North Korea has a long road ahead to economic recovery

Published: Monday, Dec. 26 2011 10:50 p.m. MST

A woman reads an extra issue of a Japanese newspaper at Ginza district in Tokyo Monday, Dec. 19, 2011. The paper reports Kim, North Korea's mercurial and enigmatic longtime leader, has died of heart failure. He was 69.

Associated Press

Kim Jung Il, the ruler of North Korea, died almost two weeks ago, reportedly of a massive stroke. He will be missed by no one.

His death opens up the possibility of changes in that reclusive country's policies, both domestically and internationally. In terms of politics and policy, North Korea is probably the hardest country in the world to reliably understand.

We can observe the final results of whatever process determines policy, but very few people outside North Korea have any clue how that process actually proceeds. So it is entirely possible that nothing will change in practical terms as a result of Kim Jung-il's death. Still, if you are a bit of a gambler, the odds are higher now than they have been in a long time.

North Korea by almost any economic standard is a real basket case today. This wasn't always the case. Korea was occupied by Japan from 1910 until the end of World War II. By agreement of the allied powers at the Yalta conference the Soviets occupied the peninsula north of the 38th parallel and the U.S. occupied the south.

At that time, the south was largely agrarian and the little manufacturing capacity there was, was mostly in the north, closer to natural resources from Manchuria, which Japan also occupied. Up until the 1970's, standards of living in North Korea were actually higher than those in South Korea.

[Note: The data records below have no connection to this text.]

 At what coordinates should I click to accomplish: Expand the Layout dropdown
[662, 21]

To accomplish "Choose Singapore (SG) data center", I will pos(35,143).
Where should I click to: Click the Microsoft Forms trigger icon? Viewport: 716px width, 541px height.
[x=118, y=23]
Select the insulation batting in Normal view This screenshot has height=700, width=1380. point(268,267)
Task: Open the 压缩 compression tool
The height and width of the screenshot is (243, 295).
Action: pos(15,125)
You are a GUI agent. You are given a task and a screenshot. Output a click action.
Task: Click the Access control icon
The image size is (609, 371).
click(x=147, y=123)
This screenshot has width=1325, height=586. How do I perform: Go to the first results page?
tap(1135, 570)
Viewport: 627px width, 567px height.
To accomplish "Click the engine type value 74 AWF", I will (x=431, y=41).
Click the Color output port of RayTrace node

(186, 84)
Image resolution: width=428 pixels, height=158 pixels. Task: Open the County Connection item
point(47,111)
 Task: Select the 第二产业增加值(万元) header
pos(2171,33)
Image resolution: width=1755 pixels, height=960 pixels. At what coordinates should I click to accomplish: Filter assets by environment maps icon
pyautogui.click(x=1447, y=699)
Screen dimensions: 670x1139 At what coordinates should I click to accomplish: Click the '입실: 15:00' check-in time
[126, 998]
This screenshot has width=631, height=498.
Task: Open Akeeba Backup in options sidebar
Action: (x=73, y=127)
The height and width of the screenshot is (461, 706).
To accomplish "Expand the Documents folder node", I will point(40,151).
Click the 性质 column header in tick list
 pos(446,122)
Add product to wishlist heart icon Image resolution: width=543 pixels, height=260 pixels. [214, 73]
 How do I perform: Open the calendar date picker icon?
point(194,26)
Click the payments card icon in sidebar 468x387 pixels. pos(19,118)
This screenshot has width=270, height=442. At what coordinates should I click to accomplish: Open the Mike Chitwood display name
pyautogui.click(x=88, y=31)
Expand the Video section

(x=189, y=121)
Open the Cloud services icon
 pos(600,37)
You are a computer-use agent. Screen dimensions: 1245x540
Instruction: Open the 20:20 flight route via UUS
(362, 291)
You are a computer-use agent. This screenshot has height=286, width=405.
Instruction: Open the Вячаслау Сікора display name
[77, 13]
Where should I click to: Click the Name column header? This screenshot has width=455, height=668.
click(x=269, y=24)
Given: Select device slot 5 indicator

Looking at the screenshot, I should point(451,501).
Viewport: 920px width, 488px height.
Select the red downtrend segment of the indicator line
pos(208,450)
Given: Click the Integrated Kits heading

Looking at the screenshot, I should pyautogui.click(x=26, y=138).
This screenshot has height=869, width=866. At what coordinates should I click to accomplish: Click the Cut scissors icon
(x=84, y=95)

The real slide in standards of living came with the fall of the U.S.S.R. Up until that time, the North Koreans had skillfully played off of the antagonism between it and China. When the Soviet Union ceased to exist, both China and Russia felt less of a need to compete for North Korean loyalty and the subsidies virtually ceased.

For several years, I have been working with my BYU colleague, Scott Bradford, to try and predict what would happen if economic policy in North Korea were to change. In a recently published paper with a former student, Dan Kim, now at Cambridge University, we examined what would happen if the government there were to open to market reforms, much like China did in the 1970's and 80's. We found that simply implementing a market pricing mechanism is insufficient to bring North Korea out of a downward spiral.